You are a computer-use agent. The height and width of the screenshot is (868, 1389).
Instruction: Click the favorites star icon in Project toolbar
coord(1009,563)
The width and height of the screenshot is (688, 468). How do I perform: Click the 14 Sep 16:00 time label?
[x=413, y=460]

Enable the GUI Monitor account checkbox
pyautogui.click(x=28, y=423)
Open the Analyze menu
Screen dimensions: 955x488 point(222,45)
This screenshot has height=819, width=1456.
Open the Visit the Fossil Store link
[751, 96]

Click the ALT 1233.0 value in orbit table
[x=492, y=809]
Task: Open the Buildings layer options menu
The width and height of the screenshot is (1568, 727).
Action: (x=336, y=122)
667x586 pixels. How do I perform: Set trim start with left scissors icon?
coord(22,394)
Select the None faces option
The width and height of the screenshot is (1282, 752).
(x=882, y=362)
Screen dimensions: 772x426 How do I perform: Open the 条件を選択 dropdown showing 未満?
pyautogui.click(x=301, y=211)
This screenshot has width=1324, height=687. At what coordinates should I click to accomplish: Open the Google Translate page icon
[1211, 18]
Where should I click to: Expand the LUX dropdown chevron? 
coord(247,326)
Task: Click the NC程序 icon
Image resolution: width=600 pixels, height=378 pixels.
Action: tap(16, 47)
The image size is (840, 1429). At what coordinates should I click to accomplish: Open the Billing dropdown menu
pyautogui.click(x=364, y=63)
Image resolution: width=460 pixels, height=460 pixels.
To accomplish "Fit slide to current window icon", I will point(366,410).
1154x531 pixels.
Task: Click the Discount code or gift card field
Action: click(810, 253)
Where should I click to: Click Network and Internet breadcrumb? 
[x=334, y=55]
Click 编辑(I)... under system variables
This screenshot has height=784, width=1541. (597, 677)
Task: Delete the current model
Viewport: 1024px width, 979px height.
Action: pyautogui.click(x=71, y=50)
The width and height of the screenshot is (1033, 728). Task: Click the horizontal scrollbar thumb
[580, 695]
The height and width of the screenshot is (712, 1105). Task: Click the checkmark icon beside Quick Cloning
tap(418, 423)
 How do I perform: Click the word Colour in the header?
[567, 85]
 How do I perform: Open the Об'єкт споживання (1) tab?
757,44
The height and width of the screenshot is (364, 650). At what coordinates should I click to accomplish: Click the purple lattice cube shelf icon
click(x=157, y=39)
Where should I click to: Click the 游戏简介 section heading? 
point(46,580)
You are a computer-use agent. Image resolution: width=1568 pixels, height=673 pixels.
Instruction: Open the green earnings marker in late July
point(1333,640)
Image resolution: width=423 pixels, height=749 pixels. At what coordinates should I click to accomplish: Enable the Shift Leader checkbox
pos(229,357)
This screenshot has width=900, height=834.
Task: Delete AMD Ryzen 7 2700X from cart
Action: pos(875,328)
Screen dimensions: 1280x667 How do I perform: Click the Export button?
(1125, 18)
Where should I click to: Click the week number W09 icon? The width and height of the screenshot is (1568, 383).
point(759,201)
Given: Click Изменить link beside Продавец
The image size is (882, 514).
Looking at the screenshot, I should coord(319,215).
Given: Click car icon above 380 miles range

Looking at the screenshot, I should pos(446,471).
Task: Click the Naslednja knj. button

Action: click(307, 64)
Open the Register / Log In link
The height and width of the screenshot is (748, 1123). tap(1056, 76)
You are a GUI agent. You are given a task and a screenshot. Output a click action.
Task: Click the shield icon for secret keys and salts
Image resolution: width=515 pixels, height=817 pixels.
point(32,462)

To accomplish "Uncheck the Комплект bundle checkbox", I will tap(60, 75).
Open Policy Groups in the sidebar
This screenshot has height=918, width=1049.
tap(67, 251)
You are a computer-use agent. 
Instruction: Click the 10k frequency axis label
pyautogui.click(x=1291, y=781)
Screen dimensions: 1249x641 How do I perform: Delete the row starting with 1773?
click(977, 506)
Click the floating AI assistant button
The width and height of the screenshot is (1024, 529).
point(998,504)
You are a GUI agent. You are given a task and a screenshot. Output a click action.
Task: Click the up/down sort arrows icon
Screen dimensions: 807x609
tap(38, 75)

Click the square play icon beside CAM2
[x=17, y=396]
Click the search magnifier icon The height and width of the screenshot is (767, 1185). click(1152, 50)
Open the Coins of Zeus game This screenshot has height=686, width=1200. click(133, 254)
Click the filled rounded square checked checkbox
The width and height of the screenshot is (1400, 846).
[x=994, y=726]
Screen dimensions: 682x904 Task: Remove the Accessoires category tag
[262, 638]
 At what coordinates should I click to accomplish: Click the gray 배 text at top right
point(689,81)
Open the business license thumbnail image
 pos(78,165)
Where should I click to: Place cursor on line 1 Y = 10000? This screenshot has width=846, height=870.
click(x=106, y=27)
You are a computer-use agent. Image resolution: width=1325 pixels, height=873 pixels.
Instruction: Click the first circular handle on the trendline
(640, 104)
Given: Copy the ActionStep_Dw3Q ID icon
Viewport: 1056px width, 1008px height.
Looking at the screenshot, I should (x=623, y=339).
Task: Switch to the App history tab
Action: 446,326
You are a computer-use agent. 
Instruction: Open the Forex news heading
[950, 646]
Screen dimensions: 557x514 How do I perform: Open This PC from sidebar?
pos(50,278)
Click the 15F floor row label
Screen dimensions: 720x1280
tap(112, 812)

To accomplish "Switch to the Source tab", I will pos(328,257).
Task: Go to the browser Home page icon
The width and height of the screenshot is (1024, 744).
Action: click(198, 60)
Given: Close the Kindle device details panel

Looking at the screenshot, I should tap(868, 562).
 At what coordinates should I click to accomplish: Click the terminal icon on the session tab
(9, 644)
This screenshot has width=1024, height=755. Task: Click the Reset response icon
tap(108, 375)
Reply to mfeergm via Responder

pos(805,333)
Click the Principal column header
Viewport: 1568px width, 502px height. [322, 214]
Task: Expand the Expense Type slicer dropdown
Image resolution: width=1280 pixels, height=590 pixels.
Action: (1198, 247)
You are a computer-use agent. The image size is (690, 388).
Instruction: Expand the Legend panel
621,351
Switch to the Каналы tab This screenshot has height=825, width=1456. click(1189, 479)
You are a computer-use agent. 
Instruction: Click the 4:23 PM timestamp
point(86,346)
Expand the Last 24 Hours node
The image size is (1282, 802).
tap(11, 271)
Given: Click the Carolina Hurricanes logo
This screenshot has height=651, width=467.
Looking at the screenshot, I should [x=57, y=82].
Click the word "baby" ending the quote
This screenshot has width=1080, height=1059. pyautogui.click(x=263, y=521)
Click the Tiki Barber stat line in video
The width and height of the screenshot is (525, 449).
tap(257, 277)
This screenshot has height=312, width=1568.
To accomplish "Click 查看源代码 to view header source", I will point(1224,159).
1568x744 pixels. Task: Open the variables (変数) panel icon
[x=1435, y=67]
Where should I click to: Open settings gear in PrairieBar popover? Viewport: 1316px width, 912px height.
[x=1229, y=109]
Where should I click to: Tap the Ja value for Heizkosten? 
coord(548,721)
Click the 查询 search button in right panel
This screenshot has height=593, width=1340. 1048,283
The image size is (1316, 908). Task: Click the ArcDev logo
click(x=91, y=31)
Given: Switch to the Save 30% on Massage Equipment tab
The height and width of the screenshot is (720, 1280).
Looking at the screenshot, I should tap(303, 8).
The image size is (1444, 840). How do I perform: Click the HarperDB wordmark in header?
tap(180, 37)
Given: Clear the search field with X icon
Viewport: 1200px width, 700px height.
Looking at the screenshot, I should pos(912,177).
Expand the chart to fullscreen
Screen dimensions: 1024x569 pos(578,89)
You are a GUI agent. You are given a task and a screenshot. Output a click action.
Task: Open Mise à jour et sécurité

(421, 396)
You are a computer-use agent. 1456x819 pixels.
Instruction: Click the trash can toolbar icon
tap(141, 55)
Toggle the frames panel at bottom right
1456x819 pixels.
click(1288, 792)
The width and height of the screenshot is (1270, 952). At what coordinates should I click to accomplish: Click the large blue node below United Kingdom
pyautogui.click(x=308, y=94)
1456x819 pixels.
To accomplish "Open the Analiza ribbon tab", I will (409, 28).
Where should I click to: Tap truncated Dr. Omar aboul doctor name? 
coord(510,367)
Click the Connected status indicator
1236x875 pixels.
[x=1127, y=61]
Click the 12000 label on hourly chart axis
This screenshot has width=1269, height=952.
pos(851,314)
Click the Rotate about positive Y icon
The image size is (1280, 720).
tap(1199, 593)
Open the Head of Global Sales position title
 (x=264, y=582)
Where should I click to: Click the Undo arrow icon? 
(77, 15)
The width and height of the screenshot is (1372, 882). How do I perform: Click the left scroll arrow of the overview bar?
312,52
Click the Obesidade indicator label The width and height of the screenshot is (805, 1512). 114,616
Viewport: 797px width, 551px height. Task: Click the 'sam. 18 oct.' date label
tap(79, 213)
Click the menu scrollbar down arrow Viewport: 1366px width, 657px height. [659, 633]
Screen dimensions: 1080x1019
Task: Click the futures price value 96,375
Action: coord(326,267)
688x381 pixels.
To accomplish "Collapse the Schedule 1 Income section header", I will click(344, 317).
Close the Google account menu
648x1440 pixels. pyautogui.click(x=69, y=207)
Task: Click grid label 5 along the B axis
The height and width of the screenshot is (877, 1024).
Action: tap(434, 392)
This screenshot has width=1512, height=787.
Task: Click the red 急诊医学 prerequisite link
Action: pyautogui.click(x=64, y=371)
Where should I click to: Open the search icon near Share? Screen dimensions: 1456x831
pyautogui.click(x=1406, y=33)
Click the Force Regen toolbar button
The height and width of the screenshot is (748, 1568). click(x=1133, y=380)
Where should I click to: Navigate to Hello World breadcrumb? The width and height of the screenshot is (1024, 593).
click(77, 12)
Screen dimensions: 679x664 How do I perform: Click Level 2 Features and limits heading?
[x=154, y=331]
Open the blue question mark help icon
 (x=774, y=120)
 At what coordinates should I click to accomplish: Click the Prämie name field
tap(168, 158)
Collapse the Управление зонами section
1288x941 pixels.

_What is required_
Tally the lines of the records that contain the word "node", treating uppercase and lowercase as different, and give only the number.

_Written reply_
2